▶ Work request: Your output should be the entries below, exact in every detail.

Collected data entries
▬▬▬▬▬▬
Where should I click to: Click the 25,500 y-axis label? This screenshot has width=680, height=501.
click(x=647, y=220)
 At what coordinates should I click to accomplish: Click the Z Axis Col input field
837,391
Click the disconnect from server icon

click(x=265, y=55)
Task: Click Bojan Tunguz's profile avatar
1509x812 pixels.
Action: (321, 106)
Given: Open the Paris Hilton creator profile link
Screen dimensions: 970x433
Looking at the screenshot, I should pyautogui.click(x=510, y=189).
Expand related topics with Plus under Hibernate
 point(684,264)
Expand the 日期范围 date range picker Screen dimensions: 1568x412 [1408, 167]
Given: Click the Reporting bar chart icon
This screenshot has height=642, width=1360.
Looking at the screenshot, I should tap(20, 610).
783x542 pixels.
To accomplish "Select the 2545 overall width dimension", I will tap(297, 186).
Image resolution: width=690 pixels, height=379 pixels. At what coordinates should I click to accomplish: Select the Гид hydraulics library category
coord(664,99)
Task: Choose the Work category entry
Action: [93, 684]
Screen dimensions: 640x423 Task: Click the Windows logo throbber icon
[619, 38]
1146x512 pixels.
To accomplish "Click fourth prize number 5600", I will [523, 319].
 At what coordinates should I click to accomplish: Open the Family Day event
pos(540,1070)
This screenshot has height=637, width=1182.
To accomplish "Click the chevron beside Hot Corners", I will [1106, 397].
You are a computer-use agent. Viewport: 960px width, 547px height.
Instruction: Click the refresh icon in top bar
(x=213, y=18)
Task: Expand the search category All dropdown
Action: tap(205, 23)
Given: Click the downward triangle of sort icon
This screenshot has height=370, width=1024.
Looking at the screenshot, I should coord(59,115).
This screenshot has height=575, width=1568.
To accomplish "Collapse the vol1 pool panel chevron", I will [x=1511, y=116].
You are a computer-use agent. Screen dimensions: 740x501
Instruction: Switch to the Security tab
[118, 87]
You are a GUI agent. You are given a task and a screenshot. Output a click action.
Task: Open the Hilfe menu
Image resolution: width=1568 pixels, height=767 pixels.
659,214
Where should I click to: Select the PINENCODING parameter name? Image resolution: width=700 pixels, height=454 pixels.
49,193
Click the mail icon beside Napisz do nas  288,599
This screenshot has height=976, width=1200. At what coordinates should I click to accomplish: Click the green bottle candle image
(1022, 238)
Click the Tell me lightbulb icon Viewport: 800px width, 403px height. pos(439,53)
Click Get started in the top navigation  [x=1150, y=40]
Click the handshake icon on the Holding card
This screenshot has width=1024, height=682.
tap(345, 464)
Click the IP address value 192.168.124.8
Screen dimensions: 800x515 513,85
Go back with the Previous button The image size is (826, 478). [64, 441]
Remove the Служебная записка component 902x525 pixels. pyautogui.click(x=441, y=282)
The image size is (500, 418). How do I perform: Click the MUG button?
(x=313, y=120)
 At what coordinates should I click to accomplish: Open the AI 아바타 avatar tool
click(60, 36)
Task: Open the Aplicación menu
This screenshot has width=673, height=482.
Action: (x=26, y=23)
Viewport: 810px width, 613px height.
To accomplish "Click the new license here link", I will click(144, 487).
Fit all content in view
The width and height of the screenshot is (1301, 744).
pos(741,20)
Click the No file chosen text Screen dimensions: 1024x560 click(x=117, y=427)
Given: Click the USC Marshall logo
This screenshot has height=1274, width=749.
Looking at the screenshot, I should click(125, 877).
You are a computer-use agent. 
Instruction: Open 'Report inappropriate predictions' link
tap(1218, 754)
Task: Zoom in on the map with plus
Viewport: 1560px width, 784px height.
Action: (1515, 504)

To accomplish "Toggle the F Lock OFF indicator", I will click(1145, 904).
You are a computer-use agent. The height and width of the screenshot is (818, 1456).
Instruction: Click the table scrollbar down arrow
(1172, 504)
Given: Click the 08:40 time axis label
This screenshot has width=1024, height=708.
▬▬▬▬▬▬
▶ Problem solution:
Where should I click to: Click the 25,500 y-axis label? This screenshot has width=680, height=501.
click(x=647, y=220)
 At what coordinates should I click to accomplish: Click the Z Axis Col input field
837,391
Click the disconnect from server icon

click(x=265, y=55)
Task: Click Bojan Tunguz's profile avatar
1509x812 pixels.
Action: (321, 106)
Given: Open the Paris Hilton creator profile link
Screen dimensions: 970x433
Looking at the screenshot, I should pyautogui.click(x=510, y=189).
Expand related topics with Plus under Hibernate
 point(684,264)
Expand the 日期范围 date range picker Screen dimensions: 1568x412 [1408, 167]
Given: Click the Reporting bar chart icon
This screenshot has height=642, width=1360.
Looking at the screenshot, I should tap(20, 610).
783x542 pixels.
To accomplish "Select the 2545 overall width dimension", I will tap(297, 186).
Image resolution: width=690 pixels, height=379 pixels. At what coordinates should I click to accomplish: Select the Гид hydraulics library category
coord(664,99)
Task: Choose the Work category entry
Action: [93, 684]
Screen dimensions: 640x423 Task: Click the Windows logo throbber icon
[619, 38]
1146x512 pixels.
To accomplish "Click fourth prize number 5600", I will [523, 319].
 At what coordinates should I click to accomplish: Open the Family Day event
pos(540,1070)
This screenshot has height=637, width=1182.
To accomplish "Click the chevron beside Hot Corners", I will [1106, 397].
You are a computer-use agent. Viewport: 960px width, 547px height.
Instruction: Click the refresh icon in top bar
(x=213, y=18)
Task: Expand the search category All dropdown
Action: tap(205, 23)
Given: Click the downward triangle of sort icon
This screenshot has height=370, width=1024.
Looking at the screenshot, I should coord(59,115).
This screenshot has height=575, width=1568.
To accomplish "Collapse the vol1 pool panel chevron", I will [x=1511, y=116].
You are a computer-use agent. Screen dimensions: 740x501
Instruction: Switch to the Security tab
[118, 87]
You are a GUI agent. You are given a task and a screenshot. Output a click action.
Task: Open the Hilfe menu
Image resolution: width=1568 pixels, height=767 pixels.
659,214
Where should I click to: Select the PINENCODING parameter name? Image resolution: width=700 pixels, height=454 pixels.
49,193
Click the mail icon beside Napisz do nas  288,599
This screenshot has height=976, width=1200. At what coordinates should I click to accomplish: Click the green bottle candle image
(1022, 238)
Click the Tell me lightbulb icon Viewport: 800px width, 403px height. pos(439,53)
Click Get started in the top navigation  [x=1150, y=40]
Click the handshake icon on the Holding card
This screenshot has width=1024, height=682.
tap(345, 464)
Click the IP address value 192.168.124.8
Screen dimensions: 800x515 513,85
Go back with the Previous button The image size is (826, 478). [64, 441]
Remove the Служебная записка component 902x525 pixels. pyautogui.click(x=441, y=282)
The image size is (500, 418). How do I perform: Click the MUG button?
(x=313, y=120)
 At what coordinates should I click to accomplish: Open the AI 아바타 avatar tool
click(60, 36)
Task: Open the Aplicación menu
This screenshot has width=673, height=482.
Action: (x=26, y=23)
Viewport: 810px width, 613px height.
To accomplish "Click the new license here link", I will click(144, 487).
Fit all content in view
The width and height of the screenshot is (1301, 744).
pos(741,20)
Click the No file chosen text Screen dimensions: 1024x560 click(x=117, y=427)
Given: Click the USC Marshall logo
This screenshot has height=1274, width=749.
Looking at the screenshot, I should click(125, 877).
You are a computer-use agent. 
Instruction: Open 'Report inappropriate predictions' link
tap(1218, 754)
Task: Zoom in on the map with plus
Viewport: 1560px width, 784px height.
Action: (1515, 504)

To accomplish "Toggle the F Lock OFF indicator", I will click(1145, 904).
You are a computer-use agent. The height and width of the screenshot is (818, 1456).
Instruction: Click the table scrollbar down arrow
(1172, 504)
Given: Click the 08:40 time axis label
This screenshot has width=1024, height=708.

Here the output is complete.